D'où vient que l'on rencontre fréquemment des gens d'un talent incontestable qui restent en route et qu'on voit arriver des personnes bien moins capables professionnellement que les premiers? Elles savent mieux s'y prendre; leur intelligence a été plus développée, et si, parfois, c'est par un don naturel, très souvent aussi cela provient du développement que l'on a donné à l'intelligence pendant leur enfance. L'intelligence vaut encore mieux qu'un métier, que du talent; elle leur suppléera, mais si elle est secondée par eux, elle aidera à sortir du milieu ordinaire.
Vous donnez une profession à un jeune homme; vous apprenez un métier artistique ou un art industriel, comme vous voudrez, à une jeune fille, le gouvernement se renouvelle, les temps changent, la mode fuit, il faut qu'ils sachent aussi changer et se modifier. Les circonstances de la vie sont si diverses que la première chance pour réussir est de savoir s'y plier, s y conformer.
L'énergie et l'intelligence, voilà deux soutiens puissants pour le malheur. Je n'admets le suicide dans aucun cas. Je puis le comprendre par déshonneur, encore même du déshonneur on peut se racheter; mais le suicide par misère, je ne le comprends pas; les peines de cœur peuvent abattre, tuer, parce qu'elles sont souvent irrémissibles; les pertes d'argent peuvent toujours se réparer.

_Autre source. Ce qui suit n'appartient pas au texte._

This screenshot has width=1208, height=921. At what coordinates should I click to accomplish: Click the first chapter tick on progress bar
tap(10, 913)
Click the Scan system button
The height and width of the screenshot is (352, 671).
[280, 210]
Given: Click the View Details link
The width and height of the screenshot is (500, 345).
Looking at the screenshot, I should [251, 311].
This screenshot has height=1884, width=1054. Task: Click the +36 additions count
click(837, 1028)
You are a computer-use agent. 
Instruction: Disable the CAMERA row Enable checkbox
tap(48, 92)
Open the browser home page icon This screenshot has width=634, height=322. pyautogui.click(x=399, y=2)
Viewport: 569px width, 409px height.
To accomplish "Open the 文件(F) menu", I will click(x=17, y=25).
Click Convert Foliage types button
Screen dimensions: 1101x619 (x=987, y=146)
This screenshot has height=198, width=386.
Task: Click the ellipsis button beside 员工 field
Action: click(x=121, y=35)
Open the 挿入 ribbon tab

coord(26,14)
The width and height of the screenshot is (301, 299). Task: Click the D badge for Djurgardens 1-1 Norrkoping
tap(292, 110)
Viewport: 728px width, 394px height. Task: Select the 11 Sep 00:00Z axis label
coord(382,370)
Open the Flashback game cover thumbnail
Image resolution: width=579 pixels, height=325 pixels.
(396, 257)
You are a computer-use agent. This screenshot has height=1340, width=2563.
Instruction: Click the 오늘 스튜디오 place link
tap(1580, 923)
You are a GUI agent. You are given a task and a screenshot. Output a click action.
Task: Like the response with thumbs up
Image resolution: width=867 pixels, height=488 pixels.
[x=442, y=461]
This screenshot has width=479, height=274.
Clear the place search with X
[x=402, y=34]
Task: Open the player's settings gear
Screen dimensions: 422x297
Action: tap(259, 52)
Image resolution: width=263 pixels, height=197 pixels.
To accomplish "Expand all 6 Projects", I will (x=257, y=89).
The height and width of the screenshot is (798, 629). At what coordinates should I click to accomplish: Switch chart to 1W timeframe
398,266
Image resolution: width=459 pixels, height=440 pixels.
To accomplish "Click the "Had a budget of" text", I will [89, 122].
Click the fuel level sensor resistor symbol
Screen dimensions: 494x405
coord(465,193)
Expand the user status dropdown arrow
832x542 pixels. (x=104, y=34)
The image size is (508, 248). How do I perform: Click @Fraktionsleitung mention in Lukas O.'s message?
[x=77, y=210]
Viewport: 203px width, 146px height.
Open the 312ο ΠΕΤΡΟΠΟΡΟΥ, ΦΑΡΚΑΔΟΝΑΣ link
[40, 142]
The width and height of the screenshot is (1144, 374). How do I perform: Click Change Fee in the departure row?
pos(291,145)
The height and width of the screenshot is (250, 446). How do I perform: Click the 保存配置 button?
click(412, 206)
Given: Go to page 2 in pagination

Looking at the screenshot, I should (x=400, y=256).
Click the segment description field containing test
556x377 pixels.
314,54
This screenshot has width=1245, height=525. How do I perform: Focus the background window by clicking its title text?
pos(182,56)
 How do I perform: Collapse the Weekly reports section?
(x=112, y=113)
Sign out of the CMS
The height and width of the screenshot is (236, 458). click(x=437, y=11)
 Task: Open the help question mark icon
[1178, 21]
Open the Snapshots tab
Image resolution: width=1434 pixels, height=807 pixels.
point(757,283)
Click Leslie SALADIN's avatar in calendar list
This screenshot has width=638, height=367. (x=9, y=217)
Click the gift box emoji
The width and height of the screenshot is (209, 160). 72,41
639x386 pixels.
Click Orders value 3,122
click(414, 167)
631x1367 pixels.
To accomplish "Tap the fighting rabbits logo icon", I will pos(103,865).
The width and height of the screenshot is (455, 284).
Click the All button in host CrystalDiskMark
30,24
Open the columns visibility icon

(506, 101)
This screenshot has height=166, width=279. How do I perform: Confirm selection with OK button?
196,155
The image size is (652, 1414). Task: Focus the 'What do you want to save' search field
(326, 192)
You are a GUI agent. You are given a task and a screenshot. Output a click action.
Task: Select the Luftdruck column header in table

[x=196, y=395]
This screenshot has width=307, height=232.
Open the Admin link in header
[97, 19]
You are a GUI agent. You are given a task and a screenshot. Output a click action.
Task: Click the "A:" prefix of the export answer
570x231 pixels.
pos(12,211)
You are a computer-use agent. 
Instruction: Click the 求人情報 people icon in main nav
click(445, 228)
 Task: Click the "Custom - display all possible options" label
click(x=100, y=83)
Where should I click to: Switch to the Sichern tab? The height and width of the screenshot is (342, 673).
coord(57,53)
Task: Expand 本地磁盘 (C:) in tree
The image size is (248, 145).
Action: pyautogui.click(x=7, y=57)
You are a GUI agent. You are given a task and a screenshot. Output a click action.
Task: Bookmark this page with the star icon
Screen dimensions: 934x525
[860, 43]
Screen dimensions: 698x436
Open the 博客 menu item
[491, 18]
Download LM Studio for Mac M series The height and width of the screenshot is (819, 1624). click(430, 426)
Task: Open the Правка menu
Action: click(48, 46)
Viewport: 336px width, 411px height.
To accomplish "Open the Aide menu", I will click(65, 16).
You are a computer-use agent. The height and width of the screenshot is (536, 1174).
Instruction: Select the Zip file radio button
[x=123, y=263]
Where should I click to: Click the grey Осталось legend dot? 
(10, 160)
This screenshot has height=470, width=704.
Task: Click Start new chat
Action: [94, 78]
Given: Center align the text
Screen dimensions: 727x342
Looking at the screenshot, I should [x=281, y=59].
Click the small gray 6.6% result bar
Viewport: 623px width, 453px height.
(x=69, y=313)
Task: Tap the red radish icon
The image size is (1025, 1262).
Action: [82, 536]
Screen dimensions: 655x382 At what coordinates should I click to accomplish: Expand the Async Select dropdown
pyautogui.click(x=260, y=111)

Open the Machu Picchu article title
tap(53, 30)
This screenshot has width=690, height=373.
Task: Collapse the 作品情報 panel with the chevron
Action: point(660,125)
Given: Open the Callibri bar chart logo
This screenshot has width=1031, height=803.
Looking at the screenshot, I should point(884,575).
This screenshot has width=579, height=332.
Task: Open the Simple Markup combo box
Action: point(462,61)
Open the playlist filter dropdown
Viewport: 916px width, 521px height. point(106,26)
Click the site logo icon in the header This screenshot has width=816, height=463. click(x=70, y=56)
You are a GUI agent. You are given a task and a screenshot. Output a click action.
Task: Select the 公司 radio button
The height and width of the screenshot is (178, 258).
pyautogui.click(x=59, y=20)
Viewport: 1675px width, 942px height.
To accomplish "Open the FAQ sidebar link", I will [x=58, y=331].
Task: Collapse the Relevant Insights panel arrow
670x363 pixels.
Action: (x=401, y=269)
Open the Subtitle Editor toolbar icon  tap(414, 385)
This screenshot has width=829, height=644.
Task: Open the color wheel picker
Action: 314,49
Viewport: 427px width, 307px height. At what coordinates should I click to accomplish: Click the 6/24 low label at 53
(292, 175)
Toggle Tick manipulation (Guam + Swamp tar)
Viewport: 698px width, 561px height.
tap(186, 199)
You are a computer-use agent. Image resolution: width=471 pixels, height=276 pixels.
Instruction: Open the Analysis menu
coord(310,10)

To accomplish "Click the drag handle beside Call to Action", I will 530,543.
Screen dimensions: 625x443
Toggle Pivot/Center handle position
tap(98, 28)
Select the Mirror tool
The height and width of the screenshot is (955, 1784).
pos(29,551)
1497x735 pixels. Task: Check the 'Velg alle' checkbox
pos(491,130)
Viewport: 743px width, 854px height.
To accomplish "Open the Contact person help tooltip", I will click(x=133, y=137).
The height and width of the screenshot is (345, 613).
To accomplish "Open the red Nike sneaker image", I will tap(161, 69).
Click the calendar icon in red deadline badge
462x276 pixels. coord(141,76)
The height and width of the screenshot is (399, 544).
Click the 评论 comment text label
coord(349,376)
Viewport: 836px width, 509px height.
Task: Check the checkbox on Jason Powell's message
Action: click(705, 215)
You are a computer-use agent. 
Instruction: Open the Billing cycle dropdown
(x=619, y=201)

Un enfant, aussi fortuné qu'il soit, doit s'habituer à l'idée que cette fortune, dont il jouit, ne lui appartient pas, qu'il n'en a qu'une jouissance temporaire, momentanée, et il doit se tenir prêt aux revers et à gagner sa vie. Un jeune homme doit être convaincu qu'il est absolument déshonorant de vivre aux croûtes de ses parents.
Je connais des jeunes gens dont les parents sont dans l'aisance, d'autres qui sont excessivement riches, et qui, en attendant que leurs fils aient atteint l'époque où la profession qu'ils ont choisie leur rapporte, leur font gagner leur vie par des répétitions, des articles dans les journaux, etc. Par exemple, un jeune stagiaire, en attendant que les causes lui arrivent se met secrétaire d'une illustration du barreau, etc.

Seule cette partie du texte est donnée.